Tesla’s reply yesterday saying it had no further comment, was in response to questions about Musk’s allegations that claims were “fraudulent,” about its NDA wording amendment, and these same statements by Leech printed above.
Leech has indicated he’s willing to take issues to the proverbial mat, and last decade as an Australian TV news report shows, Leech won a defamation suit over an alleged solar scam. This weekend he threatened to also take Musk to court over his tweets if he does not apologize for what he considered Musk calling him a liar and fraud.
His agenda, he said, is to raise attention loud enough to provoke NHTSA to more-closely examine Tesla’s suspension design.
“I’ll leave the detailed analysis to the experts but I have seen enough photographs of failed parts to be pretty certain that there is a weakness that should be investigated,” said Leech who also says he has mechanical know-how. “All I’m saying is that common sense and mechanical expertise suggests that there is a problem and that there should be an investigation.”
His confrontational style has also seen Leech called a “troll” by commenters online, who have questioned some of his other speculations as outlandish. One example is his assertion that SpaceX faked its initial Falcon 9 first-stage rocket return landing. Leech however said Tesla fans have at times bullied and sought to marginalize him even when wasn’t reaching for high-flying levels of speculation.
It is at least clear his anxiety over what he sees as too many wheels breaking off has led him to personally mock Tesla and Elon Musk, which wins him no friends in that community.
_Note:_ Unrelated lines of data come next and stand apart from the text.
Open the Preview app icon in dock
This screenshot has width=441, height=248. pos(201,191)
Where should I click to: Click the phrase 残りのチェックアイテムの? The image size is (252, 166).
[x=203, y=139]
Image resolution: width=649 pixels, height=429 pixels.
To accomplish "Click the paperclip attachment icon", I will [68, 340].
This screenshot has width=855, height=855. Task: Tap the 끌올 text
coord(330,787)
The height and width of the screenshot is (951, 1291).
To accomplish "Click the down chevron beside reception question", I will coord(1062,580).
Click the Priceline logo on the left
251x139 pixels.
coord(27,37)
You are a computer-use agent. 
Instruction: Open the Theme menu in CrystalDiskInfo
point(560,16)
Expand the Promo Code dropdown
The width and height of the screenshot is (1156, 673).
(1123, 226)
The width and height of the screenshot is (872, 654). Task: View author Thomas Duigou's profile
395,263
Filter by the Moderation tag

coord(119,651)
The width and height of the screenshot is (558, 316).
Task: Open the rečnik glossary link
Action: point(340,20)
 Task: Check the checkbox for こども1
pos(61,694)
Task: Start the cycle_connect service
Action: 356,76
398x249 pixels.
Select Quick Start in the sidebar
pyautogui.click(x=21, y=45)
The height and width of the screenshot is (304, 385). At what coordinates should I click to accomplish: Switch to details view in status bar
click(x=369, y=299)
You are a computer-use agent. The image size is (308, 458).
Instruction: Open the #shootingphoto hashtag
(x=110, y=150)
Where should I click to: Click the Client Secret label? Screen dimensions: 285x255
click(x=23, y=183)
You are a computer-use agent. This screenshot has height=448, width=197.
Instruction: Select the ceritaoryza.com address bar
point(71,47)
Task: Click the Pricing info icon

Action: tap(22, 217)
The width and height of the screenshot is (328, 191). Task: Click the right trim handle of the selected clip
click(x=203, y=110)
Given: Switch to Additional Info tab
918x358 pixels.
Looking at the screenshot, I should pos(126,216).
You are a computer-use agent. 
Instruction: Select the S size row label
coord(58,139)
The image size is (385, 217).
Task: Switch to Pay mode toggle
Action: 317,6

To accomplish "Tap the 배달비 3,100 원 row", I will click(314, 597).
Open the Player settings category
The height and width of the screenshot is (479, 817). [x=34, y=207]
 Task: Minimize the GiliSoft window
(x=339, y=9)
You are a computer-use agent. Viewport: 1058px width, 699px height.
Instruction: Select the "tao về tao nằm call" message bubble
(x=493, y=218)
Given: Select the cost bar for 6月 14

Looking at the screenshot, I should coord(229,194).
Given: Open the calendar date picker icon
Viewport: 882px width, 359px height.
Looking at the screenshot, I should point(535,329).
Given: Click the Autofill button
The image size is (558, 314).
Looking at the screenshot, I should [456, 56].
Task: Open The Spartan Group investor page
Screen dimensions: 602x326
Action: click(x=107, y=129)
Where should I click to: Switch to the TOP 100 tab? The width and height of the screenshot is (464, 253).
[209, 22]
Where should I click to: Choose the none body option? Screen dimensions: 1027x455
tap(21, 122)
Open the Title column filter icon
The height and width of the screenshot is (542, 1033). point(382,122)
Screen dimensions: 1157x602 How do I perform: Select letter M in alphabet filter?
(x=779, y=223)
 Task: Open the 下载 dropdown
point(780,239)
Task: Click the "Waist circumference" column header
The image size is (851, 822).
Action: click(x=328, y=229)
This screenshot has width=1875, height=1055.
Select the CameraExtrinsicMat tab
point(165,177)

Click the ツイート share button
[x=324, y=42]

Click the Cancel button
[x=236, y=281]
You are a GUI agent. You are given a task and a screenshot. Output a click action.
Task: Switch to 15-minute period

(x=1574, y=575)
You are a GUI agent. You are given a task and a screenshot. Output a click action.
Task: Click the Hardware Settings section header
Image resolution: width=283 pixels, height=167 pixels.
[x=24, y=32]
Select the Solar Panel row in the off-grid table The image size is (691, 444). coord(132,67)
This he is willing to do, he said, if only he can get the cars checked in order to “save lives.”
Although Tesla denied further comment, it did refer to its blog post, and Musk’s tweets.
Tesla has unequivocally said there is no problem, and if there were it would know about it and fix it.
“First, there is no safety defect with the suspensions in either the Model S or Model X,” said Tesla’s blog post.
“Whenever there is even a potential issue with one of those parts, we investigate fully. This, combined with extensive durability testing, gives us high confidence in our suspensions,” said the automaker.
“Tesla’s own actions demonstrate just how rigorous we are about bringing issues to NHTSA’s attention,” Tesla said. “Not only do we regularly meet with NHTSA, we have also shown that we won’t hesitate to conduct proactive and voluntary recalls even when there is only a slight risk of a safety issue.”
The blog post cited a Model X seat recall done voluntarily.
“There is no car company in the world that cares more about safety than Tesla and our track record reflects that,” said Tesla.
And, Tesla said, the Model S has a 5-Star safety rating in its crashworthiness in every category and subcategory, and the X is expected to receive the same rating.
After several inquiries on Friday and Monday, NHTSA did reply via phone and e-mail. The short answer is it’s in process of further examination, said Thomas, but it prefers not to share any more details.
“This issue is in the screening stage (or as we referred to it in the statement, as routine data collection),” said Thomas, who otherwise referred to previous statements on file as the agency continues to see if there is anything more to be concerned about.